Backus v. Brooks

Decision Date28 July 1911
Docket Number1,345.
Citation189 F. 922
CourtU.S. District Court — District of Connecticut
PartiesBACKUS et al. v. BROOKS et al.

Albert McClatchey, for complainants.

Wing &amp Russell, for defendants.

PLATT District Judge.

It would be a tremendous task to bunch in this memorandum the facts which seem to be well pleaded in the bill, and therefore admitted by the demurrer. It is an unusually verbose and complicated presentation of facts, and will speak for itself. No abstract which satisfies my mind would help the higher powers, and therefore I refrain from the attempt. At the time the bill was filed an ex parte request was made for a preliminary injunction to prevent the alienation of stock in the Sealshipt Oyster System by either Brooks or the System until final hearing. When the affidavits were read, I was instantly satisfied that such an order was not warranted by the facts presented, which were substantially those found in the bill.

There were two sets of plaintiffs and two sets of defendants. One of the plaintiffs presented a state of facts which seemed to set forth a wrong which ought to be dealt with in a court of law. The other plaintiffs presented a state of facts which many years before might have appealed to the conscience of a court of equity, if the proper parties had come before it but it struck me that they came too late, and in an improper manner, and with no very definite idea of what their wrongs were and what party they expected the court to enforce a remedy upon. The preliminary injunction was therefore refused, and later came the demurrers, amplyfying and defining with accuracy the vague notions which came over me at the beginning.

I do not know of any equity rule, written or unwritten, which prohibits the defendants from filing such demurrers as those here presented without first answering the allegations of fraud.

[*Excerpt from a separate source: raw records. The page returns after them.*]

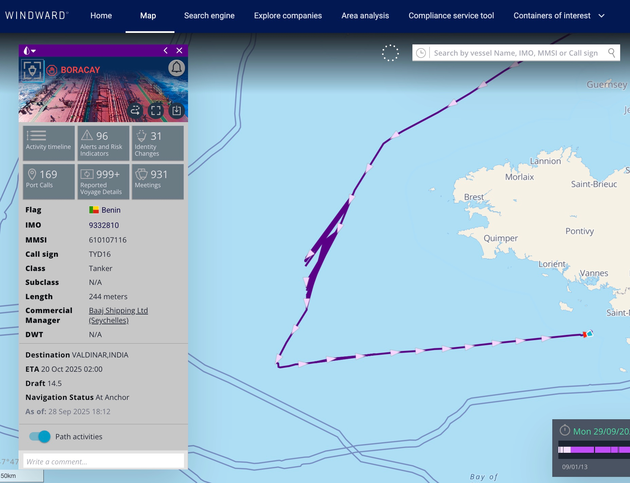The image size is (630, 483).
Task: Click the vessel route path icon
Action: click(135, 111)
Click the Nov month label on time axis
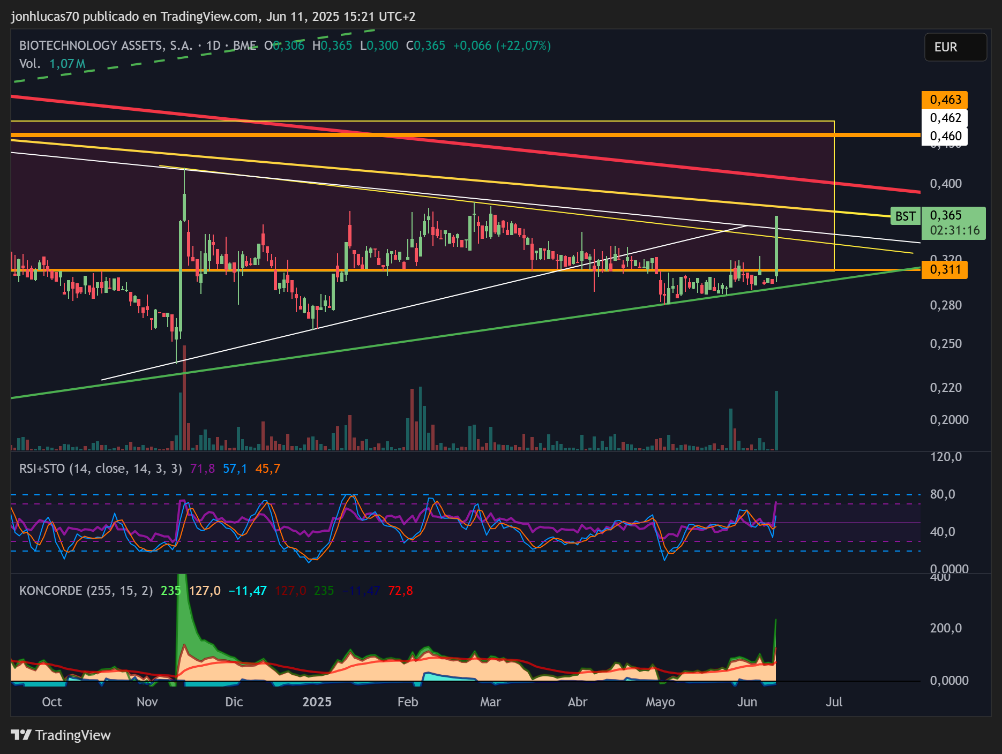The height and width of the screenshot is (754, 1002). (147, 702)
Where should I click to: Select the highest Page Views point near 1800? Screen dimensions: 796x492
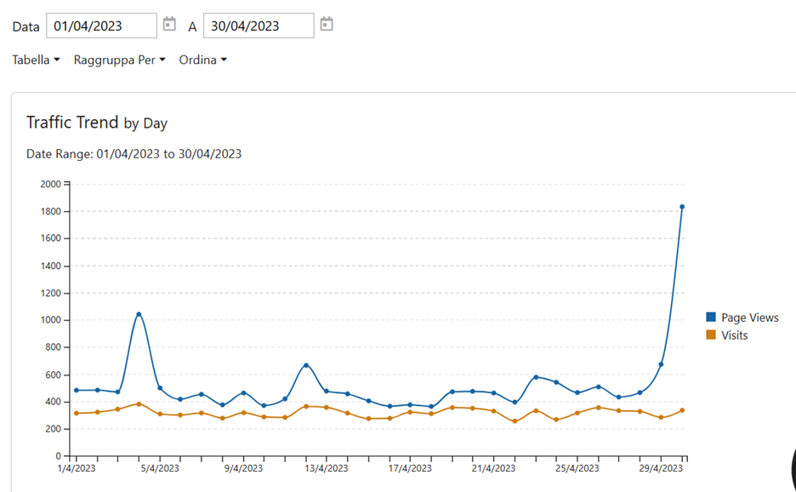click(x=682, y=207)
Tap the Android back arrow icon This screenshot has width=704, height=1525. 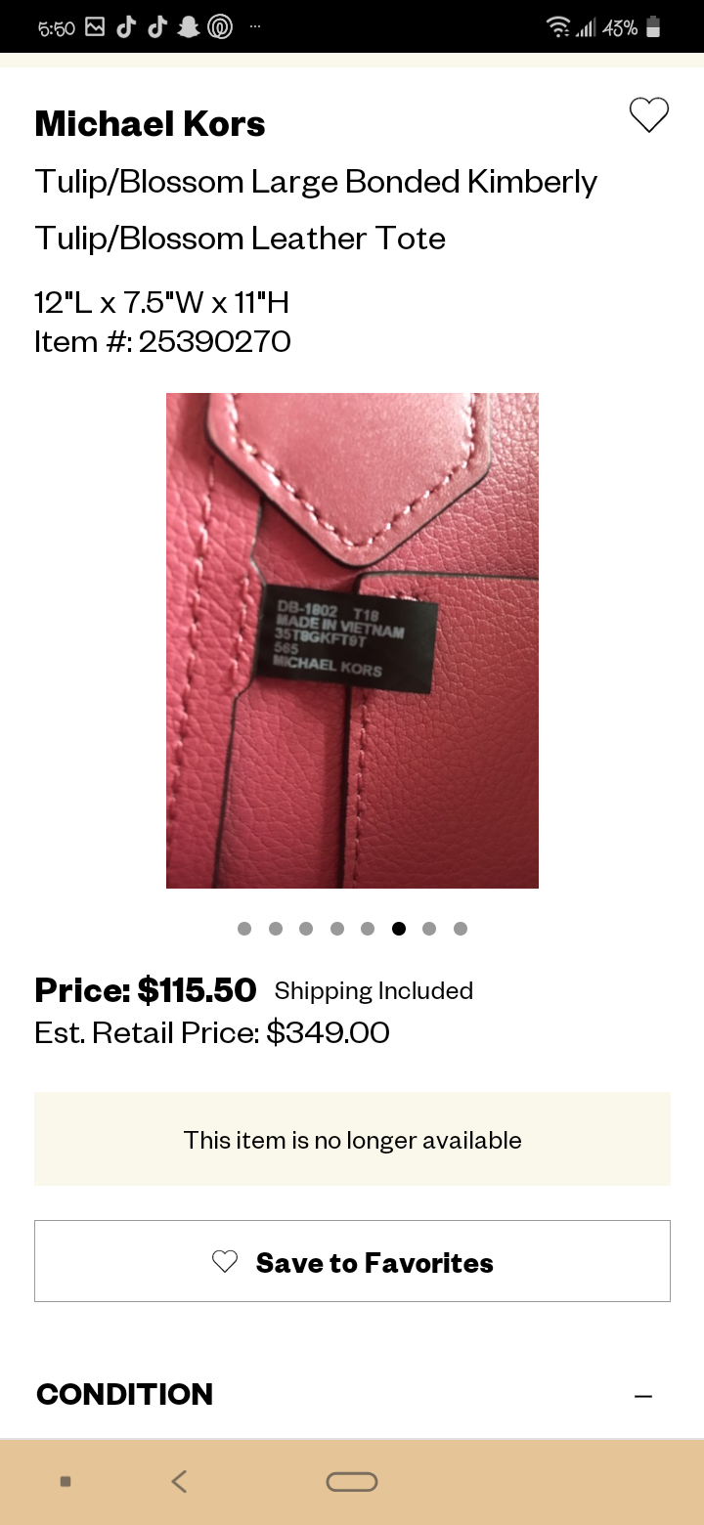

Certainly no rule, with even a strained construction put upon it, could affect the rights of the Sealshipt Oyster System. Taking the broadest view possible of the facts and equity rule 32, I cannot accept the dicta found in Johnston v. Mercantile Co. (D.C.) 127 F. 845, and Jahn v. Lumber Co. (C.C.) 147 F. 631. Those cases were both properly decided on the facts, and the reference to an uncited equity rule was unnecessary. It is probable that in neither case was the matter taken up, except in the most incidental way. Equity rule 32 was not even mentioned.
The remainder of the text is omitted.